### Prompt
Quote the passage from the court opinion on Mora's appeal below, starting at the words "Margarita Mora appeals" and ending after the words "(5th Cir. 2002).".

Margarita Mora appeals her guilty-plea conviction for possession with the intent to distribute five grams or more of methamphetamine, in violation of 21 U.S.C. § 841(a)(1), (b)(1)(B)(viii). Mora’s punishment range was enhanced based on her 2009 conviction for conspiring to manufacture methamphetamine. Mora contends that the district court violated her due process rights and Federal Rule of Criminal Procedure 11 by failing to properly admonish her regarding the nature of her charge and her mandatory minimum punishment. To the extent that Mora is attempting to characterize her Rule 11 claim as a due process challenge, her argument is misplaced because Rule 11 is designed to ensure “that a guilty plea is knowing and voluntary.” United States v. Reyes, 300 F.3d 555, 558 (5th Cir. 2002).
As Mora concedes, her arguments on appeal are subject to plain error review because she did not raise them in her district court proceedings. See United States v. Vonn, 535 U.S. 55, 58-59, 122 S.Ct. 1043, 152 L.Ed.2d 90 (2002). Under the plain error standard, Mora “must demonstrate that the district court committed an error that was clear or obvious and that affected [her] substantial rights and that the error has a serious effect on the fairness, integrity, or public reputation of judicial proceedings.” United States v. Broussard, 669 F.3d 537, 546 (5th Cir. 2012) (internal quotation marks omitted) (quoting United States v. Thompson, 454 F.3d 459, 464 (5th Cir. 2006)). To show that the error affected her substantial rights, Mora “must demonstrate ‘a reasonable probability that, but for the error, [s]he would not have entered the plea.’ ” Id. (quoting United States v. Dominguez Benitez, 542 U.S. 74, 83, 124 S.Ct. 2333, 159 L.Ed.2d 157 (2004)).

### Dataset excerpt
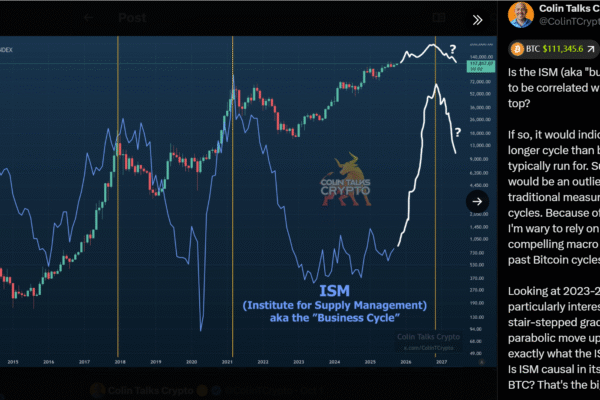This screenshot has width=600, height=400.
Task: Go to next image with arrow button
Action: pyautogui.click(x=478, y=201)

### Written response
Margarita Mora appeals her guilty-plea conviction for possession with the intent to distribute five grams or more of methamphetamine, in violation of 21 U.S.C. § 841(a)(1), (b)(1)(B)(viii). Mora’s punishment range was enhanced based on her 2009 conviction for conspiring to manufacture methamphetamine. Mora contends that the district court violated her due process rights and Federal Rule of Criminal Procedure 11 by failing to properly admonish her regarding the nature of her charge and her mandatory minimum punishment. To the extent that Mora is attempting to characterize her Rule 11 claim as a due process challenge, her argument is misplaced because Rule 11 is designed to ensure “that a guilty plea is knowing and voluntary.” United States v. Reyes, 300 F.3d 555, 558 (5th Cir. 2002).